Ok

En poursuivant votre navigation sur ce site, vous acceptez l'utilisation de cookies. Ces derniers assurent le bon fonctionnement de nos services. En savoir plus.

mardi, 20 octobre 2015

Sabotage

4792455_3_92b6_erri-de-luca-lors-de-son-proces-pour_d81736df685d756face8d53ad48ea55c.jpg
Erri de Luca ©Marco Bertorello, AFP

Lundi 19 octobre, Erri de Luca a été relaxé par la justice italienne. Le Parquet avait requis huit mois ferme contre lui pour "incitation au sabotage" du percement d’un tunnel de 57 kilomètres pour le futur TGV Lyon-Turin.
Avant que la cour ne se retire pour délibérer, l'écrivain a répété qu'il considérait le verbe saboter comme noble et démocratique, qu'il défendait l’origine du mot dans son sens le plus efficace et le plus vaste : "Je suis prêt à subir une condamnation pénale pour son emploi, mais non pas à laisser censurer ou réduire ma langue italienne. »
En lisant cela hier soir dans Le Monde, j'ai entendu pour la première fois le mot "sabotage". Je veux dire par là que son étymologie m'a soudain sauté aux yeux. Sabotage vient de sabot ! Quel chemin de traverse le mot avait-il emprunté pour passer d'un sens premier "fabrication des sabots" à celui d'action de saboter un travail ? Suis allée fouiller dans mes dicos : ils passent tous d'une définition à l'autre, allègrement, sans explication aucune. La langue aplanie, domestiquée. Exit sa fougue qui, un jour, a imposé au mot un nouveau tournant. Désagréable impression de me retrouver les deux pieds dans le même sabot. C'est ainsi chaussée que je suis allée voir Mustang de Deniz Gamze Ergüven. Magnifique histoire de sabotage là aussi : celui d'une société patriarcale qui voudrait imposer sa loi à cinq fougueuses soeurs.
Ce matin, dès le réveil, pieds nus sur la tomette froide, j'ai repris ma recherche et ai déniché un extrait du passage d'Erri de Luca à La Grande Librairie, le 9 avril 2015, pour son livre Parole contraire.  Il rend au mot "sabotage" ses lettres nobles et démocratiques : au début de l'époque industrielle, les ouvriers employés dans des usines textiles avaient jeté dans les machines leurs sabots par solidarité avec leurs collègues expulsés par la mécanisation.
Je vous laisse en sa compagnie. Moi, je m'en vais dans ma journée, chaussée de deux sabots, autant dire de deux sabotages potentiels...


 

 

 

 

Commentaires

Chouette tu es en vacances, les Iles Indigo vivent...

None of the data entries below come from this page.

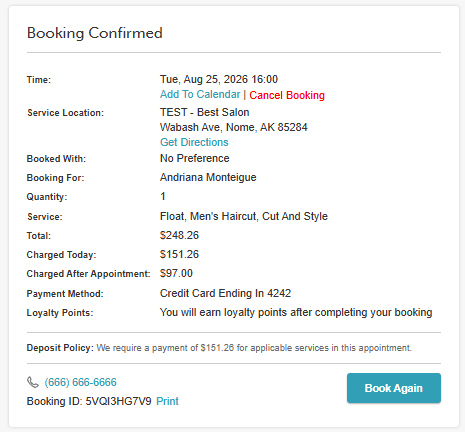Screen dimensions: 465x432
Task: Open Get Directions link
Action: coord(194,142)
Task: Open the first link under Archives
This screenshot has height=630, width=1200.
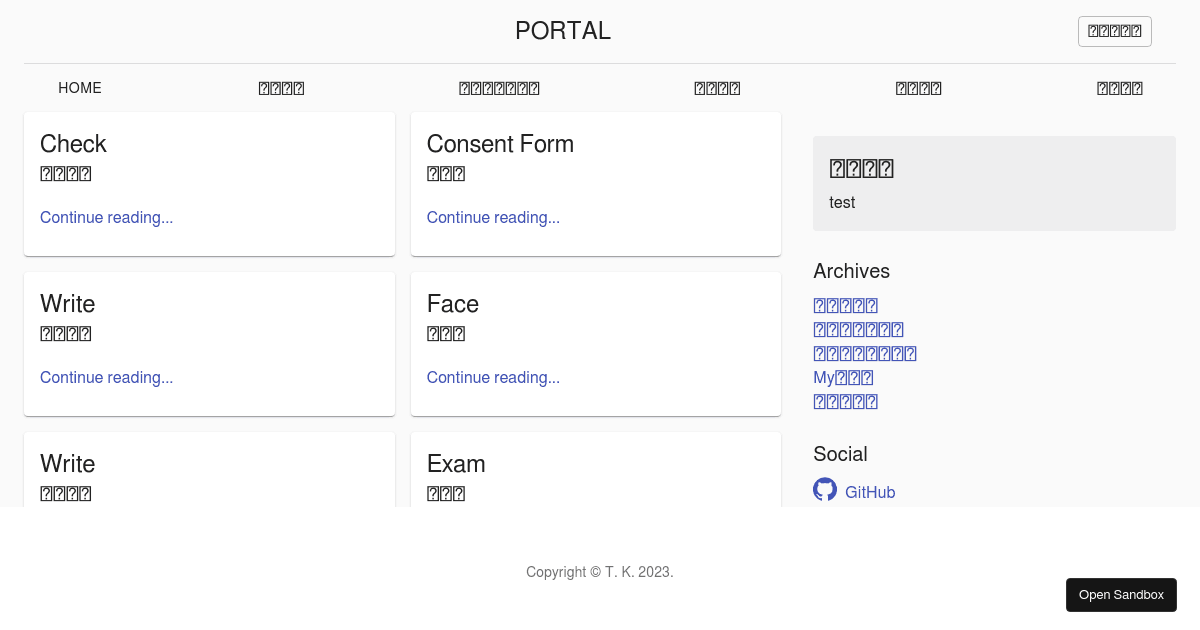Action: [845, 305]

Écrit par : moucheron | mardi, 20 octobre 2015

ah, merci pour cette heureuse leçon, les mots et leurs histoires sont étonnants des fois :-)

Écrit par : Gilsoub | mardi, 20 octobre 2015

Merci beaucoup... Erri de Luca nous accompagne aussi...

Écrit par : Topa | mercredi, 21 octobre 2015

J'aime beaucoup l'écrivain et plus encore l'homme. Exemplaire et humble.

Écrit par : Zoë Lucider | jeudi, 22 octobre 2015

Les commentaires sont fermés.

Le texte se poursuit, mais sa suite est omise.